# Brief:
The answer is the set of lines that include "facebook", copied from the data below.

>>

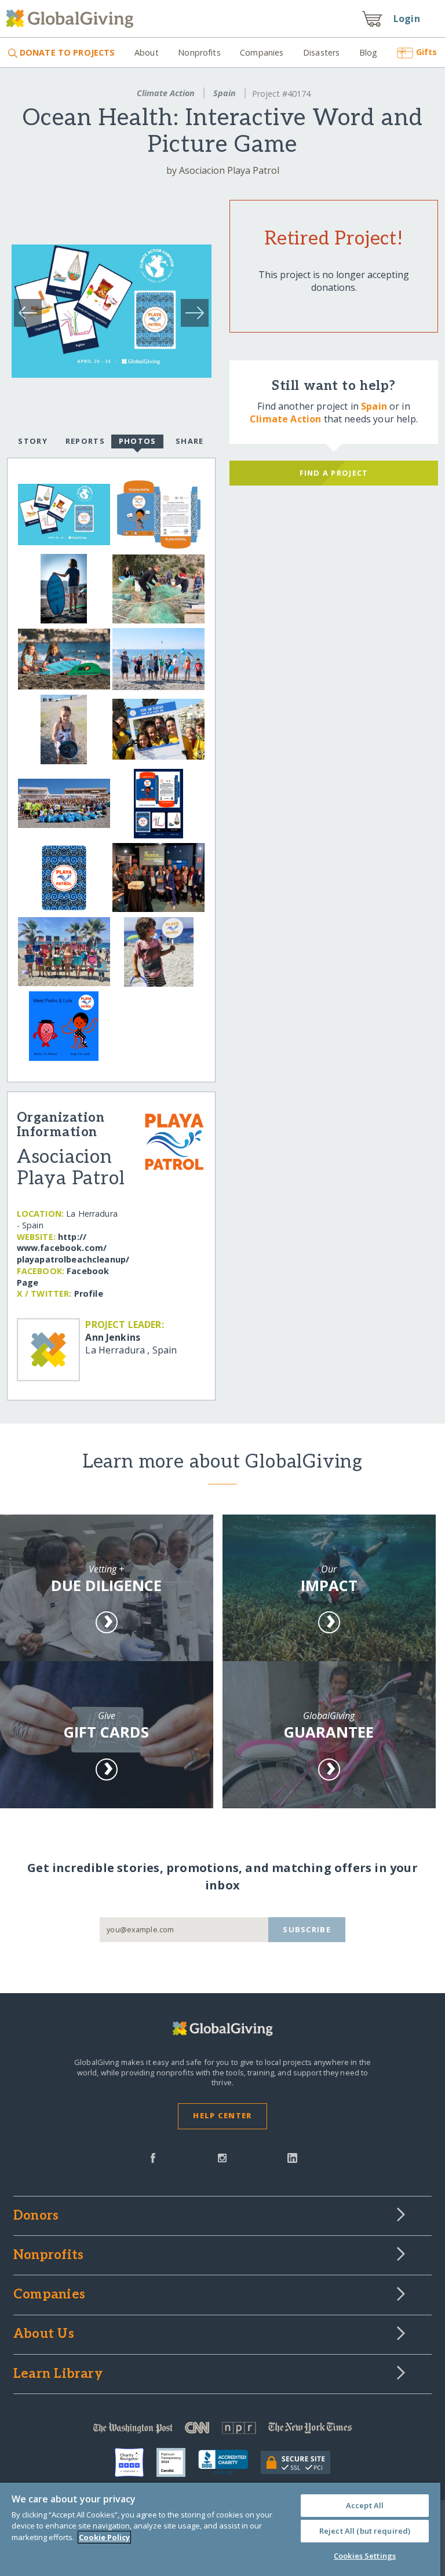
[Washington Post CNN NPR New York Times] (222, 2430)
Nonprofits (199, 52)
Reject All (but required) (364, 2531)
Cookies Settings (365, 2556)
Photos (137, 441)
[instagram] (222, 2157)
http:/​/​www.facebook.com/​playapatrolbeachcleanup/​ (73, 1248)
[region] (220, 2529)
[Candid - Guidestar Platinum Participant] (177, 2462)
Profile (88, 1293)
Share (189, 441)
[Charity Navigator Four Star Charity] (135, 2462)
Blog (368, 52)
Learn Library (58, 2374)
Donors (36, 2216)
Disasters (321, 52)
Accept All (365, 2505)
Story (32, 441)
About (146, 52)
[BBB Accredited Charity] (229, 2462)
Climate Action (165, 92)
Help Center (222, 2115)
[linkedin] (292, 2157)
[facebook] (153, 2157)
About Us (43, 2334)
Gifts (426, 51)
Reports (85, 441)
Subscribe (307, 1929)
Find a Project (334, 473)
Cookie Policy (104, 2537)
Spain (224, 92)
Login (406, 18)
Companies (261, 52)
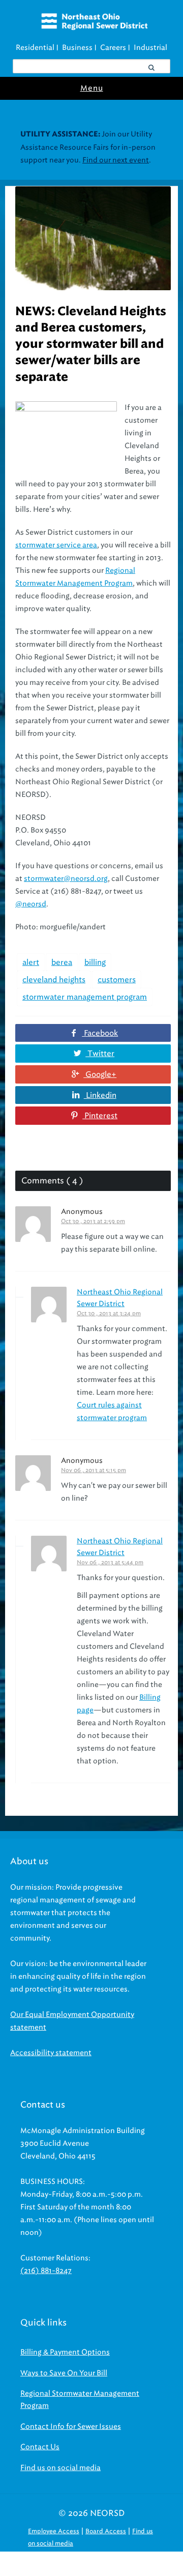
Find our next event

<<

# Result of this task:
http:/​/​www.facebook.com/​playapatrolbeachcleanup/​ (73, 1248)
[facebook] (153, 2157)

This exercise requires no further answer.